• [Problem] Each entry must be reproduced precisely as it stands.

=-=-=-=-=

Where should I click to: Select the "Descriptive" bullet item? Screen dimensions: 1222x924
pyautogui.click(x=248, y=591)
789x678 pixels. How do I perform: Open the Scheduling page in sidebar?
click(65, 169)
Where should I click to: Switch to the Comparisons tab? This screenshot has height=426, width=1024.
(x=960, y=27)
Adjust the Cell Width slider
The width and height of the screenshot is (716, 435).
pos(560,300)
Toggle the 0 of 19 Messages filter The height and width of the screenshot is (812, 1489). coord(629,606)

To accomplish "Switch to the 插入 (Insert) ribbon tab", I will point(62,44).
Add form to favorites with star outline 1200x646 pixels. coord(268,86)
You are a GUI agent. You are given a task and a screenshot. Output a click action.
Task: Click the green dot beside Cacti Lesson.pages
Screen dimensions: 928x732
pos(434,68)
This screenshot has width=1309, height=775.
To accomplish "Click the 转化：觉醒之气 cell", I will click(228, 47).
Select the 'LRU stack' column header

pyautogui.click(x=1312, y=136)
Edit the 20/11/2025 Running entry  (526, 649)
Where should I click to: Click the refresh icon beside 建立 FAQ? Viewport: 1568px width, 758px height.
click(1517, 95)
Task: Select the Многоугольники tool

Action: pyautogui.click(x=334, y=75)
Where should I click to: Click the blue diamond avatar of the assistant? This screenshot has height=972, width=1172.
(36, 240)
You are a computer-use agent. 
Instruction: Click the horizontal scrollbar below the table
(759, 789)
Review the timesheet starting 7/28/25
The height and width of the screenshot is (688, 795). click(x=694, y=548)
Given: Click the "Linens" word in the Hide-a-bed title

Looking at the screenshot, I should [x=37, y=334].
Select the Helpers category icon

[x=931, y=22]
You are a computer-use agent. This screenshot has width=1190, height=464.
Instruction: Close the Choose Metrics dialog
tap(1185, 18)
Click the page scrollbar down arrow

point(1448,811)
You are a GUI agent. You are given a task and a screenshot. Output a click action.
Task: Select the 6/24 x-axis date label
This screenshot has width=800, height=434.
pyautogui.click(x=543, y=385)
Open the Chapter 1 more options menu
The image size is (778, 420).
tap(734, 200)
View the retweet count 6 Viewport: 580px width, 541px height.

=-=-=-=-=

• [Response below]
Where should I click to: Select the "Descriptive" bullet item? Screen dimensions: 1222x924
pyautogui.click(x=248, y=591)
789x678 pixels. How do I perform: Open the Scheduling page in sidebar?
click(65, 169)
Where should I click to: Switch to the Comparisons tab? This screenshot has height=426, width=1024.
(x=960, y=27)
Adjust the Cell Width slider
The width and height of the screenshot is (716, 435).
pos(560,300)
Toggle the 0 of 19 Messages filter The height and width of the screenshot is (812, 1489). coord(629,606)

To accomplish "Switch to the 插入 (Insert) ribbon tab", I will point(62,44).
Add form to favorites with star outline 1200x646 pixels. coord(268,86)
You are a GUI agent. You are given a task and a screenshot. Output a click action.
Task: Click the green dot beside Cacti Lesson.pages
Screen dimensions: 928x732
pos(434,68)
This screenshot has width=1309, height=775.
To accomplish "Click the 转化：觉醒之气 cell", I will click(228, 47).
Select the 'LRU stack' column header

pyautogui.click(x=1312, y=136)
Edit the 20/11/2025 Running entry  (526, 649)
Where should I click to: Click the refresh icon beside 建立 FAQ? Viewport: 1568px width, 758px height.
click(1517, 95)
Task: Select the Многоугольники tool

Action: pyautogui.click(x=334, y=75)
Where should I click to: Click the blue diamond avatar of the assistant? This screenshot has height=972, width=1172.
(36, 240)
You are a computer-use agent. 
Instruction: Click the horizontal scrollbar below the table
(759, 789)
Review the timesheet starting 7/28/25
The height and width of the screenshot is (688, 795). click(x=694, y=548)
Given: Click the "Linens" word in the Hide-a-bed title

Looking at the screenshot, I should [x=37, y=334].
Select the Helpers category icon

[x=931, y=22]
You are a computer-use agent. This screenshot has width=1190, height=464.
Instruction: Close the Choose Metrics dialog
tap(1185, 18)
Click the page scrollbar down arrow

point(1448,811)
You are a GUI agent. You are given a task and a screenshot. Output a click action.
Task: Select the 6/24 x-axis date label
This screenshot has width=800, height=434.
pyautogui.click(x=543, y=385)
Open the Chapter 1 more options menu
The image size is (778, 420).
tap(734, 200)
View the retweet count 6 Viewport: 580px width, 541px height.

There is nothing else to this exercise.